The first time he was hit Digger looked up out of his delirium and saw Vic was there; squatting on his heels like a child and with a quick, animal look in his eyes. He was spooning rice up from a dixie, shovelling it fast into his wet mouth. Between his feet was a second dixie. Empty. When he saw Digger was watching he stopped feeding a moment and just sat, his eyes very wide in the broad face. Then, without looking away, he began to feed again, only faster.
‘That’s my rice he’s eating,’ Digger thought. ‘The bastard is eating my rice.’ But his stomach revolted at the thought of it. ‘Well, let him!’
When he woke again, Vic, a little crease between his brows, was sponging him with a smelly rag. He wore a look of childish concern, and Digger thought: ‘That’s just like him. Steals the food out’v a man’s mouth, an’ the next minute he’s trying to make up to him by playin’ nurse. Typical!’ But the dampness was so good, so cooling, and the hands so gentle, that Digger closed his eyes again and drifted.
What puzzled him was the utter candour of Vic’s look when he had caught him like that with the second dixie. He didn’t try to cover up. He wasn’t ashamed. There was something in that look Digger did not want to let go of. Some truth he needed to hold on to. He worried at it.
It was so different from the look he wore when he was offering you some bit of a thing as a gift. He would look sly then, calculating; but when he was stealing the food out of your mouth you saw right through into the man. It was an innocence of a purely animal kind, that took what it needed and made no apology, acting on that, not on principle.
Digger saw there was something to be learned from it: a hard-headed wisdom that would save Vic, and might, when the time came, save him as well.
The time came almost as soon as Digger was on his feet again and could go out to work. The fever took Vic now, and it was Digger’s turn to eat the second dixie, hold Vic when he raved, and use the cloth.
There was an affinity between them that was almost comical. When the one went down with it the other was well, time and about, ten days at a stretch. Vic accepted it as a fact of nature, a utilitarian arrangement that was good for both of them. Digger resisted at first — he had something against this cove that was fundamental — but when the fever struck him he had no option.
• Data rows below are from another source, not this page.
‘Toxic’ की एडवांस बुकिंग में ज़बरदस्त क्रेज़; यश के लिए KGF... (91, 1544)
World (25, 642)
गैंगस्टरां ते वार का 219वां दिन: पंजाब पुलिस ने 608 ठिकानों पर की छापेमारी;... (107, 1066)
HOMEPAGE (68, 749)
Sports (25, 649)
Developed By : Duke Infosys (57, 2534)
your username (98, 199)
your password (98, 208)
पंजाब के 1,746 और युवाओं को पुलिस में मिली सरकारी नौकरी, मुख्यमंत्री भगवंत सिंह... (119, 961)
Their natures, though wildly out of order in other ways, were matched in this. They were made for one another. Digger was struck by the irony of it, but they were in a place now where ironies were commonplace.
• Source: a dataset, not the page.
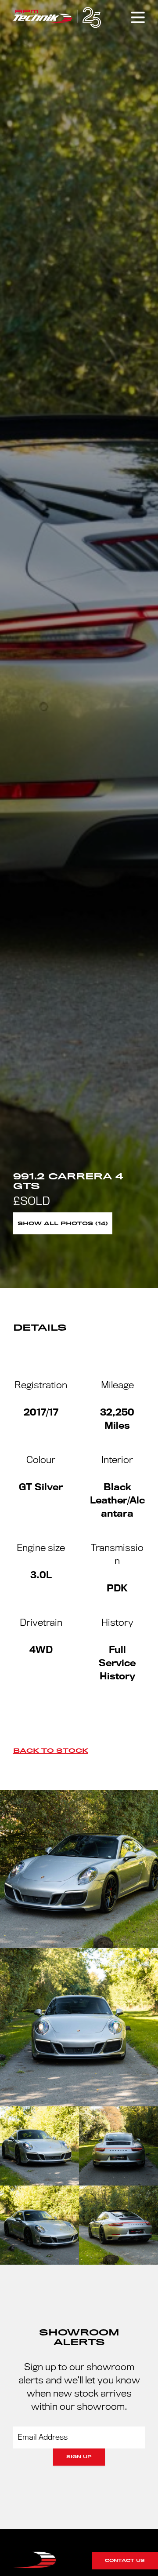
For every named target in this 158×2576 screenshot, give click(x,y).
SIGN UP (79, 2457)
Under the influence of this arrangement — the close physical unit they formed, the right on occasion to eat the other man’s rice, the unpleasant and sometimes revolting duties they had to perform for one another, and which Vic especially carried out with a plain practical tenderness and concern you would not have suspected in him — under the influence of all this, there grew up between them a relationship that was so full of intimate and no longer shameful revelations that they lost all sense of difference.
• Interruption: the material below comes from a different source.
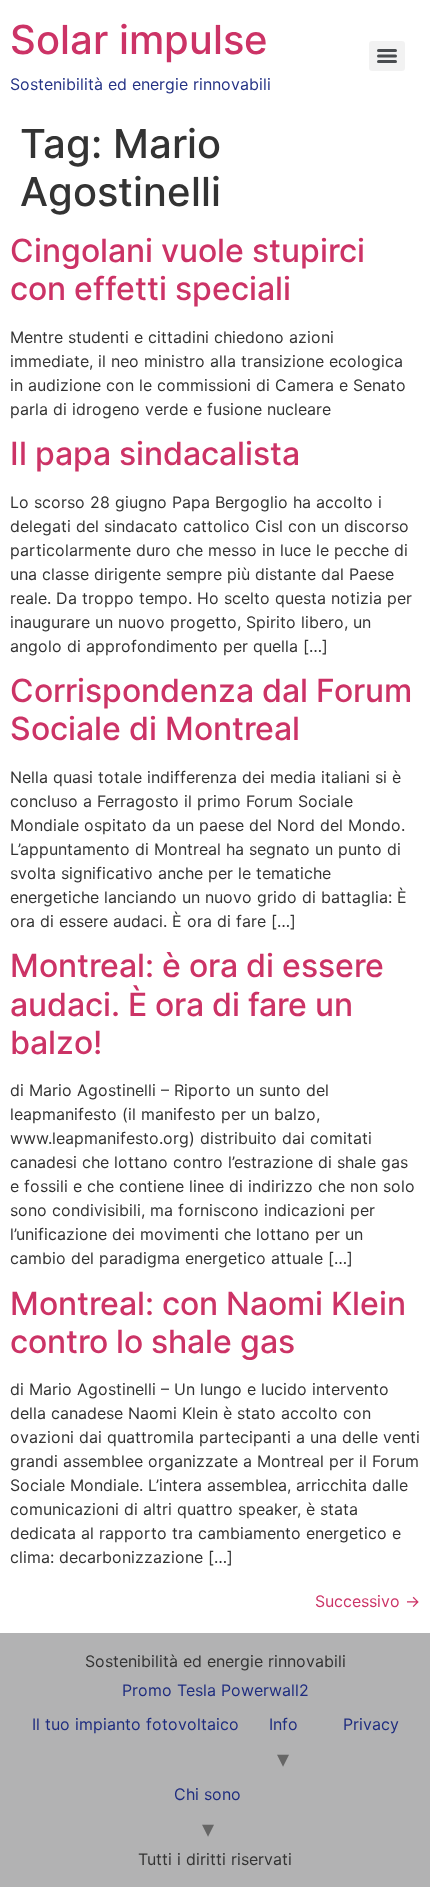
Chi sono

It wasn’t a friendship exactly — you choose your friends. This was different; more or less, who could say? There was no name for it.
The old bitterness died hard in Digger. Vic knew that and accepted it. It seemed to Digger at times that Vic sought him out just because of it. But that was his business.
There were days when they couldn’t stand the sight of one another. That was inevitable up here. They were always on edge. The petty irritations and suspicions they were subject to in their intense preoccupations with themselves made them spiteful and they would lash out in vicious argument. Digger was sickened by the hatefulness he was capable of. And not just to Vic either, but to poor old Doug as well. He would crawl away, humiliated and ashamed.